Copy out the lines below exactly, starting at the line with "Policy (783, 740)" and going through the last line, both included.

[Collection entries]
※ ※ ※

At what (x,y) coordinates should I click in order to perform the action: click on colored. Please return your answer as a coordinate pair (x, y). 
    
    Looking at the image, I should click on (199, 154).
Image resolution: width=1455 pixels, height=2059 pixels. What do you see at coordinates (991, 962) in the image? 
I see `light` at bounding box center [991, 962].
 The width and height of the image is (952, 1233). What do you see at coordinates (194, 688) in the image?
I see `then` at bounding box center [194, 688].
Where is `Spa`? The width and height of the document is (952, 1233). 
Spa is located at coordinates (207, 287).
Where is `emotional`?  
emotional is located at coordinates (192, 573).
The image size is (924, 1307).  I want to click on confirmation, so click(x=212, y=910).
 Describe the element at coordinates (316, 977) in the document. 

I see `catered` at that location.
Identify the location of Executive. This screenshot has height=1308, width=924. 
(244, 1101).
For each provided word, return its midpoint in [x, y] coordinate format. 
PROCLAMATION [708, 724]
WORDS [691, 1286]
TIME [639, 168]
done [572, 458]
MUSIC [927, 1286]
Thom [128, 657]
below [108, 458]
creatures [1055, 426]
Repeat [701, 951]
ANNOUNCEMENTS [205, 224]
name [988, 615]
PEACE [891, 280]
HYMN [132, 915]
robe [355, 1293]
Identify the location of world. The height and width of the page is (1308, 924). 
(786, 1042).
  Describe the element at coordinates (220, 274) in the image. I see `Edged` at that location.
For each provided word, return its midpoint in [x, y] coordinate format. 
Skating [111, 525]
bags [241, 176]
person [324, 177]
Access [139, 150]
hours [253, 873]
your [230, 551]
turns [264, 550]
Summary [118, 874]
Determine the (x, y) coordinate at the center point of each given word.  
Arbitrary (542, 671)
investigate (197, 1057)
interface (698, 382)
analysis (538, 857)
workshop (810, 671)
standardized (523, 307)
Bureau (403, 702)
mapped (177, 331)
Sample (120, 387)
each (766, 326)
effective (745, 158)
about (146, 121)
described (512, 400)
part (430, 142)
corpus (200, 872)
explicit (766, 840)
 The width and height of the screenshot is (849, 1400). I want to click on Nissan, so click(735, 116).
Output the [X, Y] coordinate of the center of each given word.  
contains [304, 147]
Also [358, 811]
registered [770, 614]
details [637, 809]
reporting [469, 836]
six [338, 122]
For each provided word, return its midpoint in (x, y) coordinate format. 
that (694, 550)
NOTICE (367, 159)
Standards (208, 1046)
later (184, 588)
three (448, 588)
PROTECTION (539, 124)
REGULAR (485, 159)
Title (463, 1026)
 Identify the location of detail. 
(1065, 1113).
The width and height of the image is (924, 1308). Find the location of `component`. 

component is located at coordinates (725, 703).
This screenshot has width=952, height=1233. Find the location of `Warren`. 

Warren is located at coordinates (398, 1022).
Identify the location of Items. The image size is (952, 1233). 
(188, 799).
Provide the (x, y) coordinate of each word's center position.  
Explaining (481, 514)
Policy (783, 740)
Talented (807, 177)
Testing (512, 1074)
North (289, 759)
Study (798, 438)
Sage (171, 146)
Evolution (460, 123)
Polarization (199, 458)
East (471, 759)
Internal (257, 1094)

※ ※ ※

◆ **SOLUTION TO THIS EXERCISE**
Policy (783, 740)
Talented (807, 177)
Testing (512, 1074)
North (289, 759)
Study (798, 438)
Sage (171, 146)
Evolution (460, 123)
Polarization (199, 458)
East (471, 759)
Internal (257, 1094)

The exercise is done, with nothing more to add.